Each filter added will have additional settings you can configure:
- Label: Name the filter how you want it to appear in the dashboard.
- Description: A description will appear as an informational tooltip when you hover your cursor over the filter. This is optional.
- Filter control: There are two filter control types—advanced and single value dropdown. Advanced allows users to select multiple options while single value only allows the user to select one option.
- *Default value: This option allows you to select a default filter, along with preset conditions, that will be automatically applied to all relevant visualizations within the published dashboard. In the example above, I selected the employment type of "Full-Time," which means the published dashboard will only show data that pertains to full-time employees. *You can leave this setting as "is any value" if you prefer users to apply any filters.
- **Hide this filter: Use this option if you do not want users to access the filter from the published dashboard. The value will still be applied in the background but remains hidden from the user.
- Delete filter: Use this option if you would like to delete the filter.
*Setting the default value to "matches user attribute" will automatically personalize dashboard views. For example, a sales dashboard can dynamically filter data to show each account executive only their own deals.

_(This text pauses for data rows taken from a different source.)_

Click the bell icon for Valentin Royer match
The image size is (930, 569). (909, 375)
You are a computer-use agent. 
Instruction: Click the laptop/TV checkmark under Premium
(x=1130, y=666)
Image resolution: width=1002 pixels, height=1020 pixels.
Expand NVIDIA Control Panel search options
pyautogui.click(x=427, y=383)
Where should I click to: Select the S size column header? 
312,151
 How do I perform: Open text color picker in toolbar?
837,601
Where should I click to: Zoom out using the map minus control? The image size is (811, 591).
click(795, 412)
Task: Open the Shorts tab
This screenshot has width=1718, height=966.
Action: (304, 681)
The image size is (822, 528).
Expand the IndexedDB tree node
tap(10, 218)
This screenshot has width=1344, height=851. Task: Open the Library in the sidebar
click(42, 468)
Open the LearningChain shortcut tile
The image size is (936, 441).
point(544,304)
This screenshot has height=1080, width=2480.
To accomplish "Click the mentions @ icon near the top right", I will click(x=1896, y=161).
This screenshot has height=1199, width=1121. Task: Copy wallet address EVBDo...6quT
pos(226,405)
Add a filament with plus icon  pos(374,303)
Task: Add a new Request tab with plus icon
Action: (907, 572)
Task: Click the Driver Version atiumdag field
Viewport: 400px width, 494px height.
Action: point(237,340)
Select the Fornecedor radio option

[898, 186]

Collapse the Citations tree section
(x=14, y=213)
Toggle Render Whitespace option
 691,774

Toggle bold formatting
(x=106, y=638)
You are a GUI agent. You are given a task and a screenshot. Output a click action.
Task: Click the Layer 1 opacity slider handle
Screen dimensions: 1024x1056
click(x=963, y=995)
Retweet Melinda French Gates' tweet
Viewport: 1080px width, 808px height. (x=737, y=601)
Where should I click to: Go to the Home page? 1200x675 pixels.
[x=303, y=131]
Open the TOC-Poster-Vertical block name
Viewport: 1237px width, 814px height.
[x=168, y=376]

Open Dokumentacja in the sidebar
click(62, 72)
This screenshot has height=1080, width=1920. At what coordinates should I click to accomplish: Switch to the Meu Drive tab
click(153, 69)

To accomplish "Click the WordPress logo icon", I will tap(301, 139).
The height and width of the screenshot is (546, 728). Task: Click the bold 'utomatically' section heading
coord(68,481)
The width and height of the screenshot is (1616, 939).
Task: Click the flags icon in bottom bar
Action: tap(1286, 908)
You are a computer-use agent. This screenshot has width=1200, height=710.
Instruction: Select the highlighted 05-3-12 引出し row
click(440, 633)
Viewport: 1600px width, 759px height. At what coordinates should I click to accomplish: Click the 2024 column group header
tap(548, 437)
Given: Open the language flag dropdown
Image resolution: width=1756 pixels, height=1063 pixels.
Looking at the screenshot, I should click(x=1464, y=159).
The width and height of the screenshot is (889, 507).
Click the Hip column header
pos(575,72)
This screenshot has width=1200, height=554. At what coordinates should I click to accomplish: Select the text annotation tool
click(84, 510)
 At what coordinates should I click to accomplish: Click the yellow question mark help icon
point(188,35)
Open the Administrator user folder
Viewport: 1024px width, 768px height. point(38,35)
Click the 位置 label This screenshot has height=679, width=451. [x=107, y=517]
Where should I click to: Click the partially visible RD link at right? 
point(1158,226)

**Hiding dashboard filters will not restrict access to sensitive data. Instead, we recommend using access level settings to determine who should and should not have access to data in your company's dashboards.
Add controls
The controls feature enable users to switch fields within a data visualization. To add a control, click Add control and select which visualizations it should apply to by toggling the option in the top right corner of the visualization. The following are four main types of controls:
- Field switcher: Enables swapping between one dimensions or measure, like changing from country to city.
- Multi-field switcher: Enables swapping between multiple dimensions or measures, like changing between employee compensation metrics such as base salary and total benefits, or switching between different stages of the hiring process, such as candidates interviewed and candidates hired.
- Time frame switcher: Allow users to easily switch the time frame of the underlying data, such as moving from daily to weekly views.
- Period over period: Facilitates the comparison of two time periods, letting users select and compare different time dimensions directly from the dashboard.
At least one of the fields being controlled must be present in the data visualization for the control to have an effect.
Add text tile
Using the Add text tile option, you can use markdown to add text, images, links, and more.
Auto-refresh data
Data in a dashboard can be automatically refreshed for real-time updates. The auto-refresh and facet filter options are turned off by default. Collapsible filters are enabled by default, but you can toggle off that setting if needed.
To enable auto-refresh, click the Edit dropdown menu > Dashboard settings > toggle on Auto-refresh. Then, determine the auto-refresh timeframe and click Update settings to finalize changes.
Facet filters: If enabled, one filter will refine the results of another filter across workbooks within a dashboard. For example, selecting a division filter will narrow down the department options to only departments within the selected division.